Court Hands Tobacco Industry Big Victory
09/04/99
MIAMI (Reuters) - A Florida appeals court handed cigarette makers a big victory Friday, ruling that potentially tens of thousands of damage claims must be tried individually rather than as a group in the Engle class-action suit filed against the companies
The ruling by Florida's Third District Court of Appeals removed the specter of a lump-sum punitive damage award that some analysts had estimated could range any where from $200 billion to $500 billion, said Martin Feldman, a tobacco industry analyst for Salomon Smith Barney.
``This removes the guts of the plaintiff claims. This removes the most threatening aspect,'' Feldman told Reuters.
``There was an expectation of a big punitive damage award on behalf of the whole class.

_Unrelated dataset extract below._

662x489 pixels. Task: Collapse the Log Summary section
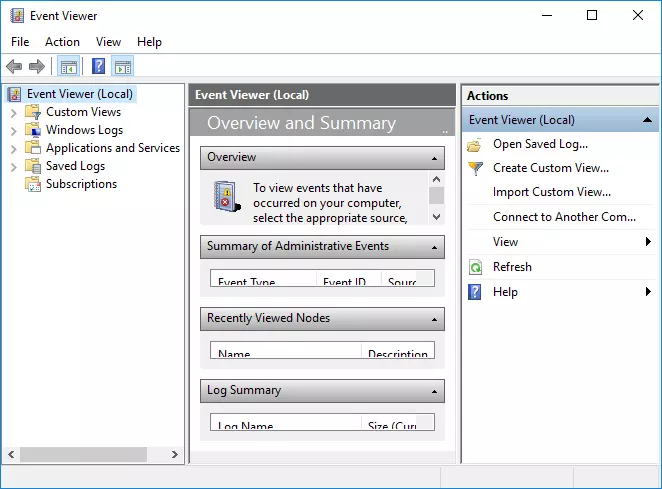(434, 391)
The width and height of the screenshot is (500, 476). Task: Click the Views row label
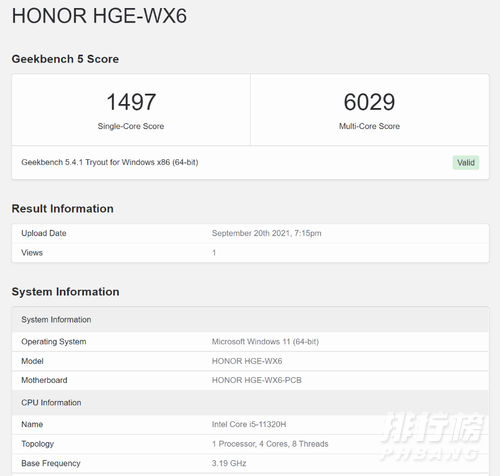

They won't be able to consider a claims on a groupwide basis.''
In a milestone verdict on July 7, a state court jury found that smoking causes certain cancers and other diseases and that the cigarette makers hid the danger of their product from the public. The same jury is scheduled to return Tuesday for the penalty phase of the trial.

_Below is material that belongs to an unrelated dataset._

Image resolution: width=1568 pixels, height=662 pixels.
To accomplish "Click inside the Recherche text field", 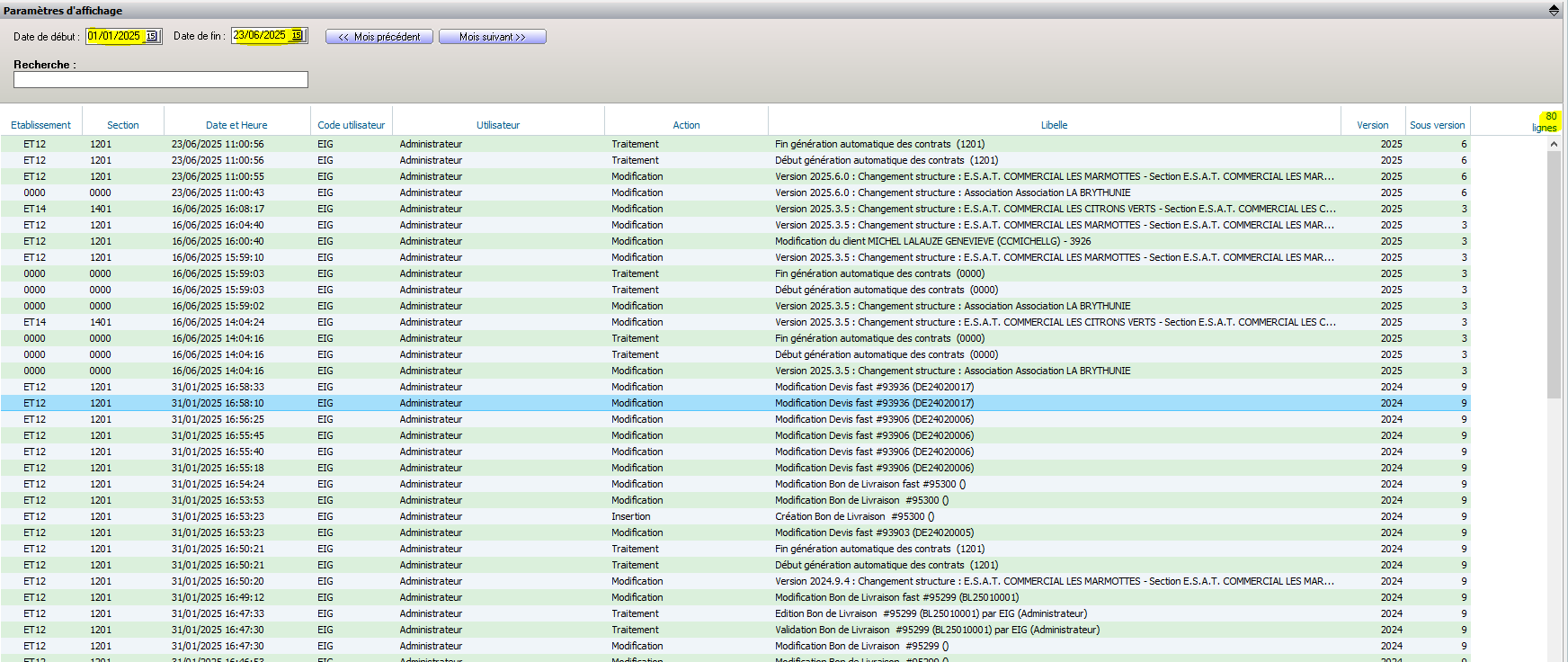I will tap(160, 80).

Under the plan approved by the trial judge, Miami-Dade County Circuit Court Judge Robert Kaye, the jury was to decide whether to award compensatory damages, which would reimburse the named plaintiffs for actual costs of medical treatment and other losses.
Jurors were also to consider whether to award punitive damages, which would punish the tobacco companies, to the entire class of plaintiffs -- Florida smokers who blame cigarettes for their illness, a class that could number 40,000 to 500,000.
But the appeals court rejected that plan, ruling that ``the issue of damages, both compensatory and punitive, must be tried on an individual basis.''
The ruling does not reverse the verdict or remove the class-action status.
Richard Daynard, chairman of the Tobacco Products Liability Project pressure group in Boston, said the ruling simply puts the format of the case back to what everyone had initially expected.
``This is what everyone thought would happen before Judge Kaye thought he got a bright idea,'' Daynard said.
Daynard said it may be a Pyrrhic victory for the tobacco companies because it will increase the likelihood that they will have to pay out regular damage awards.
He said under Kaye's original plan, some tobacco companies could have faced bankruptcy if the jury had returned a multibillion dollar punitive damage award because they would have had to put up an appeals bond in excess of the award.